▸ Texto proporcionado:
<<<<
Volviendo a El pacto de Adriana, dices que no era la película que tenías en la cabeza, sino el “registro de investigación” de esa película. ¿Cómo era la que sí tenías en la cabeza?
Bueno, algo me acuerdo de ese guión inicial, porque mi película tuvo unos sesenta guiones. Escribí muchos para poder presentarla a muchos fondos y siempre le iba cambiando cositas porque iba actualizando conforme grababa. Originalmente el primer acto del documental era de mi tía y yo en Chile, una presentación de la familia, y poco a poco yo me iba enterando de cosas oscuras del grupo al que ella perteneció por medio de un abogado y de un periodista. El segundo acto, que hoy es cuando yo hablo un año después con ella y le digo: “Hola, ¡qué tal! Te mandé unos regalos, etcétera”, no era ése, sino que yo me iba a Australia, tocaba el timbre de la casa y me quedaba dos semanas con mi tía. En esas dos semanas yo esperaba que mi tía confesara o reconociera los hechos, que me maquillara como ella lo hacía en esa época como agente de la DINA para infiltrarse. Quería era meterme en sus zapatos, entender su posición, su lugar en esa maquinaria, cómo la entrenaron, para saber si yo también habría sido capaz de hacer lo mismo. Como verás, era una mirada súper sospechosa, pero estaba tratando de mirar la dictadura desde un lugar donde nadie la ha mirado y necesitaba explorar eso. Finalmente, el tercer acto iba a ser cuando mi tía, habiendo reconocido los hechos, me decía que iba a volver a Chile para ayudar a la justicia y volvíamos juntas, yo a su lado, apoyándola. Así terminaba la película, humanizándola, cuidándola. Me habría encantado que el resultado final fuese otra película y estar viajando ahora con ella, mostrándola juntas, y que ella también pudiera hablar de su experiencia personal. Pero claro, fantaseé mucho con eso porque nunca pasó, y nunca va a pasar, tampoco.
>>>>
Entradas sobre la búsqueda de palabras y elementos:
<<<<
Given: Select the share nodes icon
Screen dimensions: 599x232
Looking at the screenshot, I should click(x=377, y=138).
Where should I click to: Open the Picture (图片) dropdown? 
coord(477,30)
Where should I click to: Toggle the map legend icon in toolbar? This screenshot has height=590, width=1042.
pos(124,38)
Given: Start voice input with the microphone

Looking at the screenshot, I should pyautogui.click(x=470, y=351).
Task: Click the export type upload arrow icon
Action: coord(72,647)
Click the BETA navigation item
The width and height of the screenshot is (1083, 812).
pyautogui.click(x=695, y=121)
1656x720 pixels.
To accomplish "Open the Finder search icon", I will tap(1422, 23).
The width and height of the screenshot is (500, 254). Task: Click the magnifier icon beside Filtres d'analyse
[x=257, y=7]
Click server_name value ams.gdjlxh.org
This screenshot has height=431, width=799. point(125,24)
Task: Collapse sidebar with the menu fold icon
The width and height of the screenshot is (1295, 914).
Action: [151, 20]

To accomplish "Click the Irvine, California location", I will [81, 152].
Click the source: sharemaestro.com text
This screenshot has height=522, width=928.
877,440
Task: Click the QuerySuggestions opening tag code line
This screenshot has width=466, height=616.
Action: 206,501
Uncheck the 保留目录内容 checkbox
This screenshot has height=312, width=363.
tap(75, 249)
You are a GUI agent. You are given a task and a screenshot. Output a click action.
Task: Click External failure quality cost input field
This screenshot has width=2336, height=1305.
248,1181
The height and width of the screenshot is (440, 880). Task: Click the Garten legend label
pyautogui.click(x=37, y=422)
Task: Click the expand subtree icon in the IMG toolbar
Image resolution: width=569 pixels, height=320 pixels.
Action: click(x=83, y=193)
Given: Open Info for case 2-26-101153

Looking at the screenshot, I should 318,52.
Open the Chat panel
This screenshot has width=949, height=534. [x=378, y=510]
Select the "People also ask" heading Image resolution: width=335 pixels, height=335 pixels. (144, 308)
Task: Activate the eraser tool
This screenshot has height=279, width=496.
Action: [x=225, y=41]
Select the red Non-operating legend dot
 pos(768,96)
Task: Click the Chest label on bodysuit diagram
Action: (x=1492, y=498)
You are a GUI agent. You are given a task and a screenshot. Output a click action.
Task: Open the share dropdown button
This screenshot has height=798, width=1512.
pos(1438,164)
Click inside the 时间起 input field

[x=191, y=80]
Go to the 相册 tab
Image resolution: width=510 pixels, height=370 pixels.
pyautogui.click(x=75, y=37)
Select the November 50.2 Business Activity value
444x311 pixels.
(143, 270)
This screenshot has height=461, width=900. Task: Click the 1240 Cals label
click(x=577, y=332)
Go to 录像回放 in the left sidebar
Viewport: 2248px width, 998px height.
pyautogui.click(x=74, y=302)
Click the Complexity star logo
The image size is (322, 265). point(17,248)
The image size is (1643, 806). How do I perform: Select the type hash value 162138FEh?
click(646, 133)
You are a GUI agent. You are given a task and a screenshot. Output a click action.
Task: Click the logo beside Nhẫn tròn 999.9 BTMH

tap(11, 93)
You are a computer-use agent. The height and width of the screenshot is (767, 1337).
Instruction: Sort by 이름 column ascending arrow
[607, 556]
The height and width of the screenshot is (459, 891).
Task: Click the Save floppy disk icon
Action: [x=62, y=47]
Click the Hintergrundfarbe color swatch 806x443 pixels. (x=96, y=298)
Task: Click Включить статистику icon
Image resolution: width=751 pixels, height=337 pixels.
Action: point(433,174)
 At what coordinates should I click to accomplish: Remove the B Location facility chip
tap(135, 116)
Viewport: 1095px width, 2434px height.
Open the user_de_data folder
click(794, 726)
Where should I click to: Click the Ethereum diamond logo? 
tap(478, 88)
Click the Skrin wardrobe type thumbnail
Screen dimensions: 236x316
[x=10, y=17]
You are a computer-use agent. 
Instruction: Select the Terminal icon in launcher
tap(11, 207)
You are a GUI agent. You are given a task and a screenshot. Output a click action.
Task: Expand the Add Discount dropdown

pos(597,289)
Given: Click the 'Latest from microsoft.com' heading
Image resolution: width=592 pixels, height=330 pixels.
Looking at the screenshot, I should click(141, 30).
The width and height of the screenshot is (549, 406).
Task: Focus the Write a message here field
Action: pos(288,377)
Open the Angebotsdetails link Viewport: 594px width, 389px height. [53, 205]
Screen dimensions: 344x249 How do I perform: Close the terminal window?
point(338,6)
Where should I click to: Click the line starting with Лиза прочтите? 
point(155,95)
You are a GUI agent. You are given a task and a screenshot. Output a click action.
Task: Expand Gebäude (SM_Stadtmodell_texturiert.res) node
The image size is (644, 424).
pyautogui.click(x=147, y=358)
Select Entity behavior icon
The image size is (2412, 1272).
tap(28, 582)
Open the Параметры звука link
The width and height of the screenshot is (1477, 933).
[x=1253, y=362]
>>>>
▸ Enunciado:
Responde, según la entrevista sobre El pacto de Adriana, a las siguientes preguntas:
(a) ¿Cuántos guiones tuvo la película, aproximadamente?
(b) En el segundo acto original, ¿a qué país iba a viajar y cuánto tiempo se iba a quedar con su tía?
(c) En el tercer acto original, ¿para qué iba a volver la tía a Chile?

▸ Respuesta:
(a) Unos sesenta guiones.
(b) A Australia, donde iba a quedarse dos semanas con su tía.
(c) Para ayudar a la justicia.